Entries from a dataset:
## Start
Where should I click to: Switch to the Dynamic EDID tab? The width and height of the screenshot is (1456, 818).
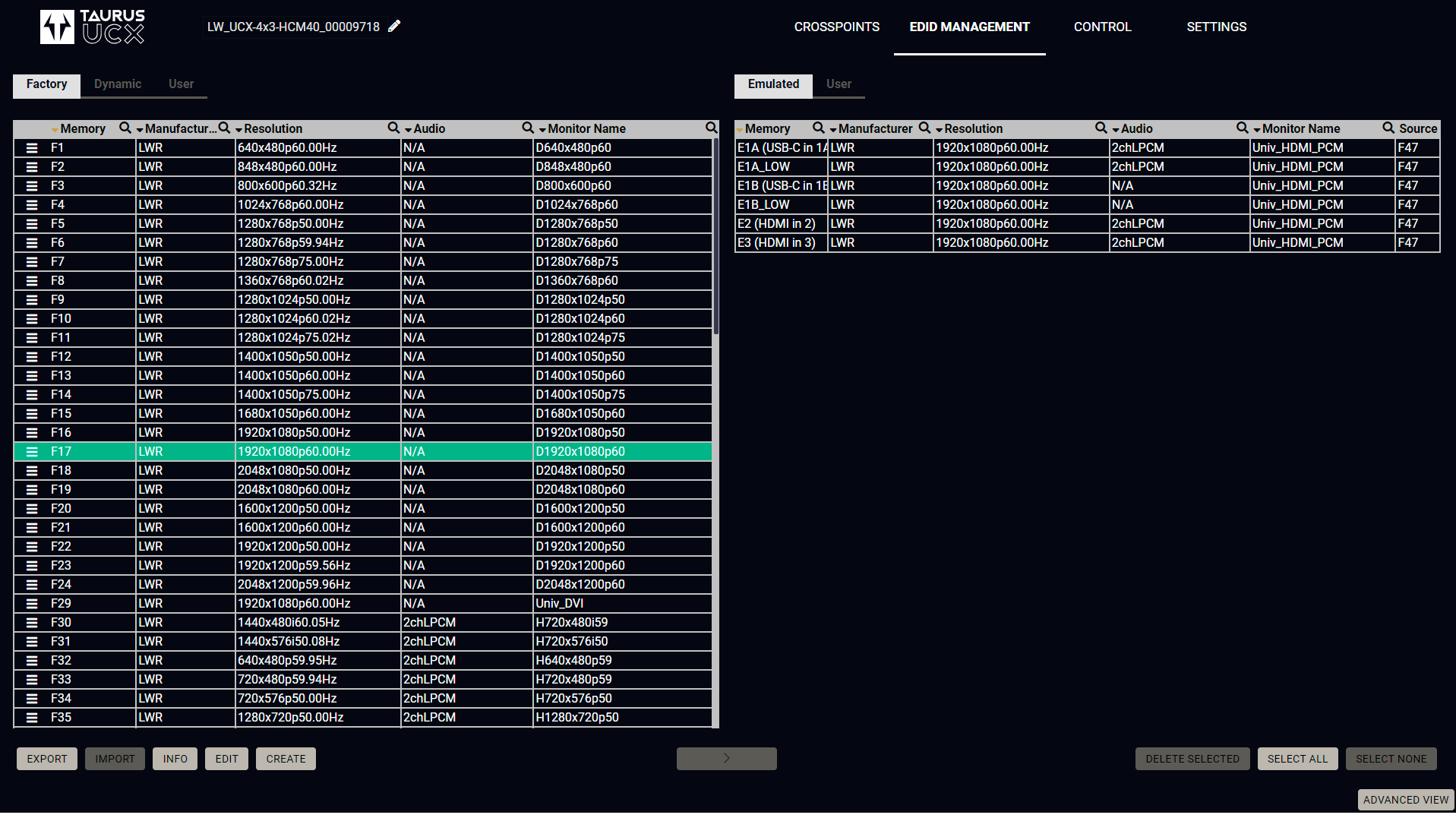click(x=118, y=84)
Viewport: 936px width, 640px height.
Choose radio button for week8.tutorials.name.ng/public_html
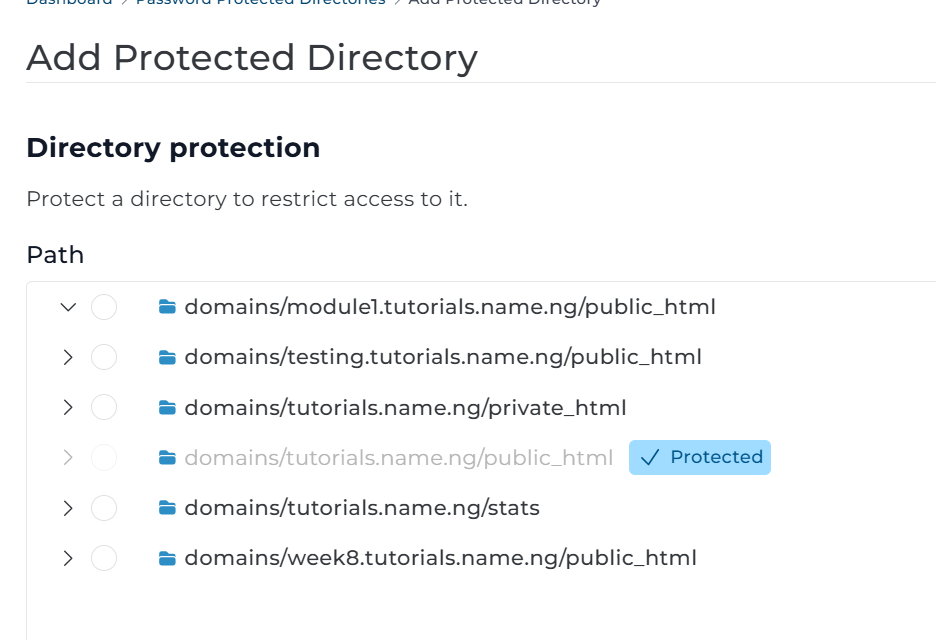pyautogui.click(x=104, y=558)
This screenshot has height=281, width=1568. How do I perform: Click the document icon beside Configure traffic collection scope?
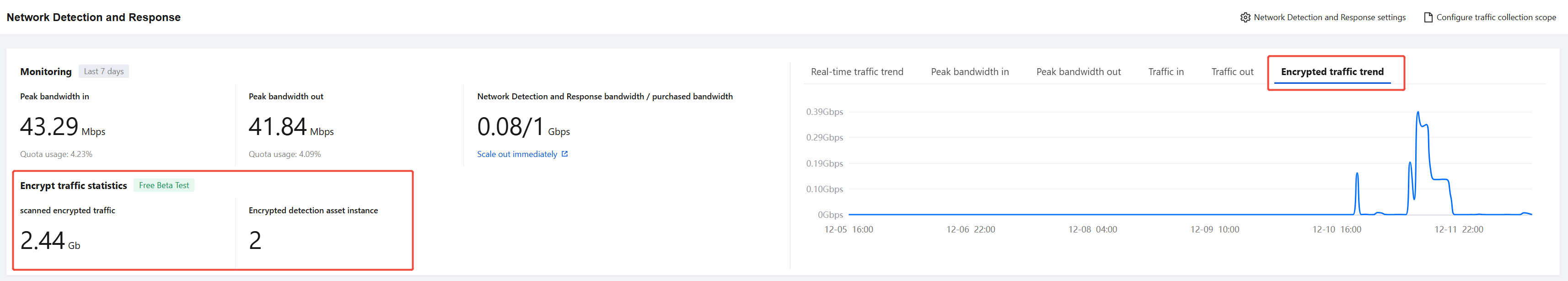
## End
▶ _Aim_:
Copy out every line of the records above, requests included, multiplying each coordinate in the answers by 0.25 and rounding it to a whole number, with halves rounded up. Leave the pictures out.

▶ _Reply to the task_:
Where should I click to: Switch to the Dynamic EDID tab? The width and height of the screenshot is (1456, 818).
click(x=30, y=21)
Viewport: 936px width, 640px height.
Choose radio button for week8.tutorials.name.ng/public_html
pyautogui.click(x=26, y=140)
This screenshot has height=281, width=1568. How do I perform: Click the document icon beside Configure traffic collection scope?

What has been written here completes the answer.